Shape Robust Text Detection with Progressive Scale Expansion Network (1806.02559v1)

Abstract: The challenges of shape robust text detection lie in two aspects: 1) most existing quadrangular bounding box based detectors are difficult to locate texts with arbitrary shapes, which are hard to be enclosed perfectly in a rectangle; 2) most pixel-wise segmentation-based detectors may not separate the text instances that are very close to each other. To address these problems, we propose a novel Progressive Scale Expansion Network (PSENet), designed as a segmentation-based detector with multiple predictions for each text instance. These predictions correspond to different `kernels' produced by shrinking the original text instance into various scales. Consequently, the final detection can be conducted through our progressive scale expansion algorithm which gradually expands the kernels with minimal scales to the text instances with maximal and complete shapes. Due to the fact that there are large geometrical margins among these minimal kernels, our method is effective to distinguish the adjacent text instances and is robust to arbitrary shapes. The state-of-the-art results on ICDAR 2015 and ICDAR 2017 MLT benchmarks further confirm the great effectiveness of PSENet. Notably, PSENet outperforms the previous best record by absolute 6.37\% on the curve text dataset SCUT-CTW1500. Code will be available in https://github.com/whai362/PSENet.

Shape Robust Text Detection with Progressive Scale Expansion Network

The paper introduces the Progressive Scale Expansion Network (PSENet), a novel segmentation-based approach designed for text detection in natural scenes, particularly addressing the challenges posed by texts of arbitrary shapes. The authors detail two primary limitations of existing methods: the difficulties faced by quadrangular bounding box-based detectors in accurately enclosing non-rectangular texts, and the challenges segmentation-based detectors encounter in separating closely located text instances.

Methodology

PSENet is structured to overcome these limitations through a progressive scale expansion methodology.
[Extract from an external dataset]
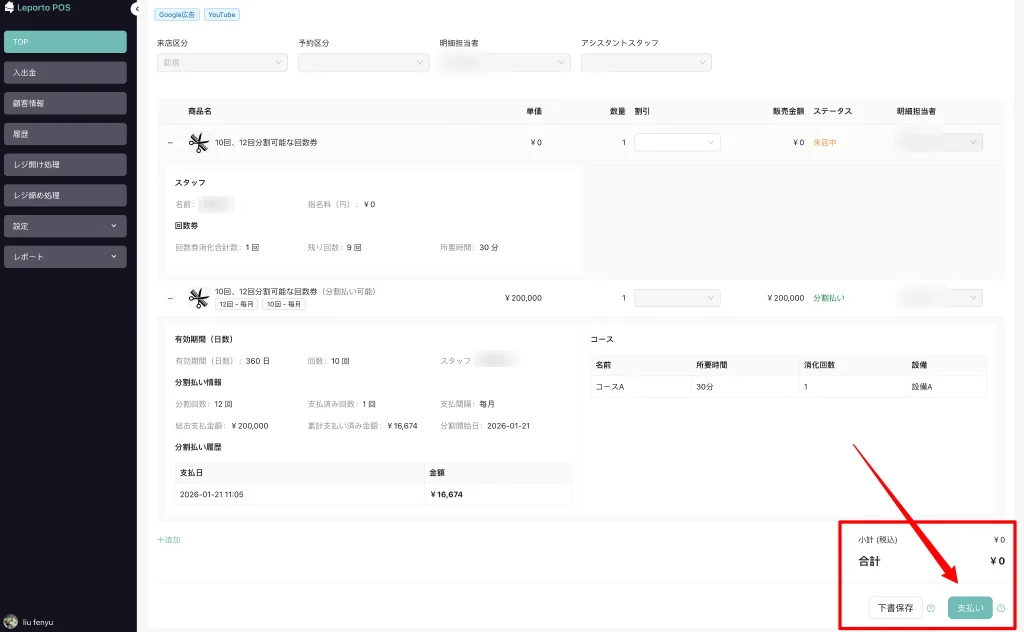This screenshot has width=1024, height=632.
Task: Collapse the second product row details
Action: coord(170,298)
This involves generating multiple predictions for each text instance. By progressively expanding these predictions from smaller, kernel-like segments to full text shapes, PSENet effectively distinguishes closely packed text instances and adapts to various text geometries.
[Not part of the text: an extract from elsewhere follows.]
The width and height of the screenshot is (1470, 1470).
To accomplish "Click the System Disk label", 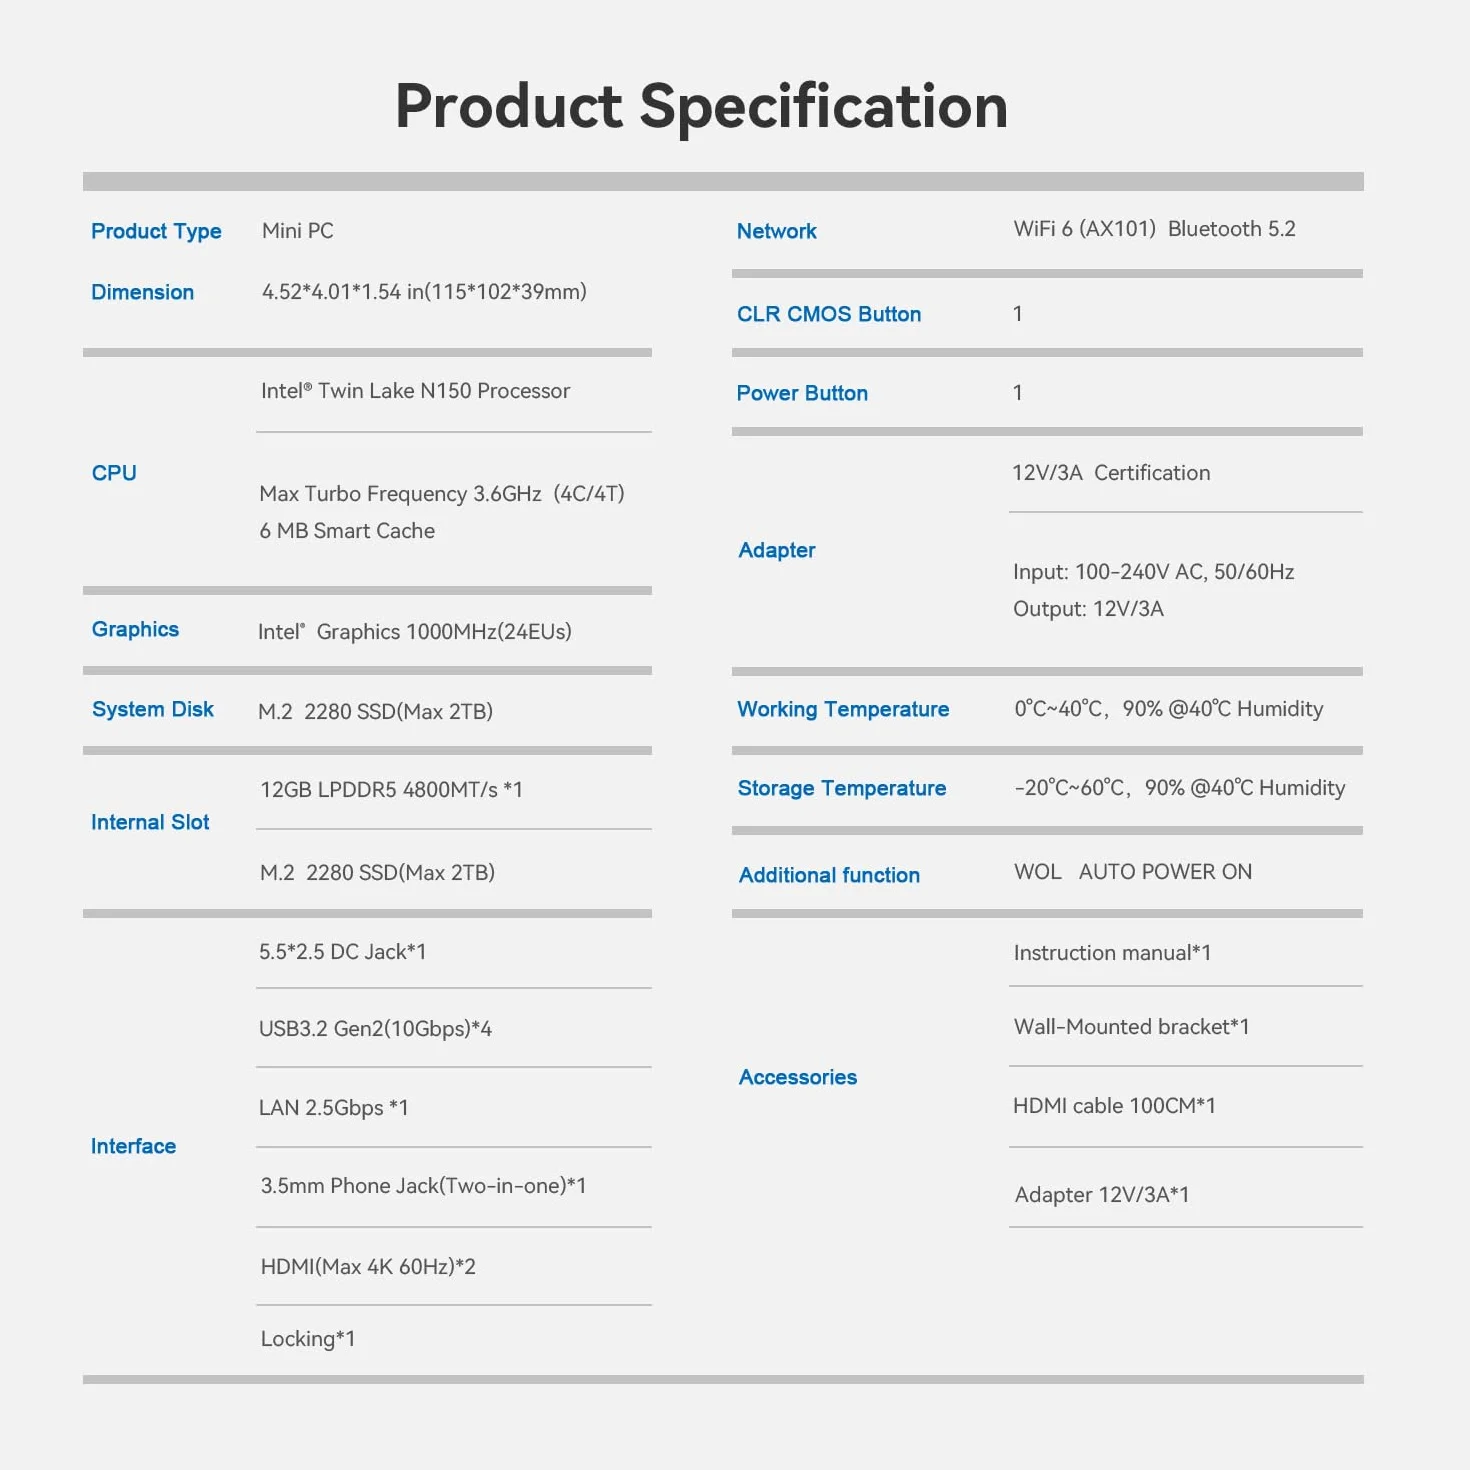I will click(153, 709).
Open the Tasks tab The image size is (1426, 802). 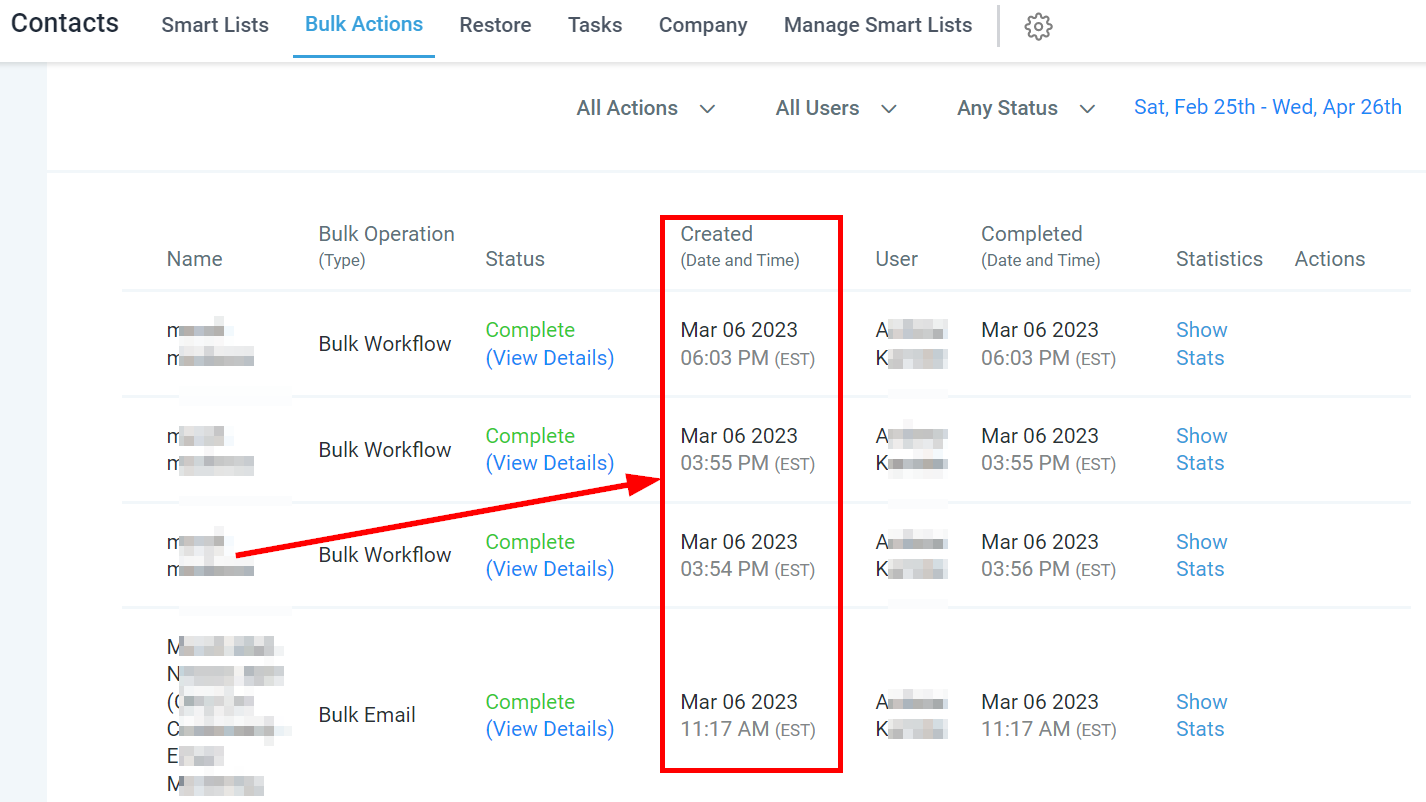[595, 25]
The key components of the approach include:

• Multiple Scale Kernels: Instead of treating text instances as single segments, the method predicts multiple kernels by iteratively shrinking text boundaries to various scales. This enables precise control over text instance boundaries, allowing for the effective handling of texts with unusual shapes.
• Progressive Expansion: Starting from the minimal kernel, each kernel's scale is progressively increased using a Breadth-First-Search (BFS) inspired algorithm. This gradual expansion process ensures that adjacent text boundaries are meticulously managed, preventing merging of distinct text instances.
• Robustness and Effectiveness: By starting with minimal scale kernels, PSENet avoids the common pitfalls of merging text instances too early. Moreover, the progressive expansion aligns with smooth supervision for model learning, enhancing precision.

Results and Contributions

PSENet demonstrates state-of-the-art results on multiple benchmarks, including ICDAR 2015, ICDAR 2017 MLT, and SCUT-CTW1500, with particularly strong performance on datasets featuring curved text. Notably, on the SCUT-CTW1500 dataset, PSENet achieves an absolute improvement of 6.37% over previous best results. The architecture efficiently balances precision and recall, marking significant advancements over existing methods.

Implications and Future Directions

From a practical standpoint, PSENet's approach to text detection translates directly to improvements in applications requiring text recognition in varied environments, such as autonomous driving and augmented reality. Theoretically, this work suggests new directions for handling object detection problems involving irregularly shaped or densely packed instances.

Future research could explore end-to-end learning integration for the scale expansion process, potentially leading to performance enhancements and reduced computational costs. Additionally, adapting the progressive scale expansion methodology to other instance segmentation tasks may offer solutions to similar challenges in crowded object scenes.

In summary, PSENet represents a significant stride in the field of text detection, providing a robust framework for challenging scenarios involving complex text shapes and close proximities. The approach balances innovation with practicality, setting a precedent for future developments in both text and broad instance-level segmentation tasks.